Desperate survivors braved aftershocks and clawed through rubble in search of missing loved ones Saturday in the wake of Indias worst earthquake in more than 50 years, a 7.9 magnitude temblor centered in the western Gujarat state near the Pakistan border. The staggering death toll of 13,000 was expected to rise as rescuers struggled to reach countless people trapped under debris.
Over 35,000 people had been injured and feared that as many as 5,500 were still trapped under the rubble.
The quake shook high-rise buildings hundreds of miles away in the capital, New Delhi, and was even felt more than 1,000 miles away in Nepal and Bangladesh.
All the deaths in India were recorded in the coastal state of Gujarat, where buildings swayed for more than two minutes.
The epicenter was near Bhuj, a desert town of 150,000 people in Gujarat. Ninety percent of the houses in the town were damaged, said Cabinet minister Pramod Mahajan.
P.I. Kanpuri, a police officer at the emergency state control room in Gandhinagar, said 1,400 people in Bhuj district had been killed. Reports from Bhuj said its army hospital was overflowing with injured and its civilian hospital had been flattened.
The earthquake is a calamity of national magnitude, Indian Prime Minister Atal Bihari Vajpayee said. We have decided to meet the emergency on a war footing. This is the time for people to rally around.
Across the border in Pakistan, 10 people died when two houses collapsed. Authorities said many more were injured.
This is an emergency. We are facing a riotous crowd, Bhat said. A fear psychosis is developing in the city. People have fled their homes and are taking refuge in open fields.

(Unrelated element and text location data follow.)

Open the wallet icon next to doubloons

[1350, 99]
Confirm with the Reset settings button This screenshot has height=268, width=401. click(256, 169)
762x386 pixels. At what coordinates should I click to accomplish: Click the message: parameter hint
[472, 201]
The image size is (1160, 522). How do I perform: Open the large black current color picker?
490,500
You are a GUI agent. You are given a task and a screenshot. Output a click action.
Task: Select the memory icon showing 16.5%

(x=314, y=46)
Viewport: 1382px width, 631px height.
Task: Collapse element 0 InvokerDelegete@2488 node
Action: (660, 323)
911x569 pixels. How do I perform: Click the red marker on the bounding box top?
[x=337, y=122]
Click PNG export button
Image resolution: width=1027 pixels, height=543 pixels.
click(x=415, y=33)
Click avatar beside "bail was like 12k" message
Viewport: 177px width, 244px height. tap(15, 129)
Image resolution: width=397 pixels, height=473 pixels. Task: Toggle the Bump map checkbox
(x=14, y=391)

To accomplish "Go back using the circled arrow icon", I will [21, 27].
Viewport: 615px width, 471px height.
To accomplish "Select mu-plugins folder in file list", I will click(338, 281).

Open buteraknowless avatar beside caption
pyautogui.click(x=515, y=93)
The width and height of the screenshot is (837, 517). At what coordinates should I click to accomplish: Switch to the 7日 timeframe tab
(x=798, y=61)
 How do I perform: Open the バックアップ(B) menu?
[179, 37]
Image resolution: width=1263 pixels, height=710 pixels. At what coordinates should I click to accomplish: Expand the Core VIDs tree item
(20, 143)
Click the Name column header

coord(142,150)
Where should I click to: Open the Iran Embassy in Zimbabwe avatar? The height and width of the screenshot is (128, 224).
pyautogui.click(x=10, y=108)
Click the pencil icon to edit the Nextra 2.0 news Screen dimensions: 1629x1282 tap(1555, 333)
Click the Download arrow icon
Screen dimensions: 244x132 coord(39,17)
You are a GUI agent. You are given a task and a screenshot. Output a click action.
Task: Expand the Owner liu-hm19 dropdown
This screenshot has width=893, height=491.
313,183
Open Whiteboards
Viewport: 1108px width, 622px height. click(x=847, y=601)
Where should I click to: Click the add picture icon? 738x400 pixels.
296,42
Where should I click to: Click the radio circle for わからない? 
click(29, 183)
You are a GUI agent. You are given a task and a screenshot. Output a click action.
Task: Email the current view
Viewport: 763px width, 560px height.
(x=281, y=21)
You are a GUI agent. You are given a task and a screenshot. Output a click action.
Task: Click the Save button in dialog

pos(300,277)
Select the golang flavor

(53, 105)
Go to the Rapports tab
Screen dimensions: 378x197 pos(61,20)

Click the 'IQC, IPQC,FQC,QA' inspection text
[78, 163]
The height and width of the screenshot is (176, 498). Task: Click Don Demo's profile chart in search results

After night fell, with temperatures at 55 degrees, survivors spread blankets and huddled around campfires.
Corpses were piled up on the verandah of the N.S. Hospital, while patients overflowing into the hallways wailed and screamed with broken limbs and bleeding wounds. PTI reported 70 people died while waiting to be treated.
Huge concrete slabs the size of rooms lay across streets in Ahmedabad. Cushions, shoes and other household debris littered the streets. Doctors said many people had died of asphyxia or in stampedes.
There was no damage to the two 220-megawatt nuclear plants in the state. But gas pipelines, most power supply stations, phone lines and water service were knocked out in Gujarat, an arid state that is prone to drought.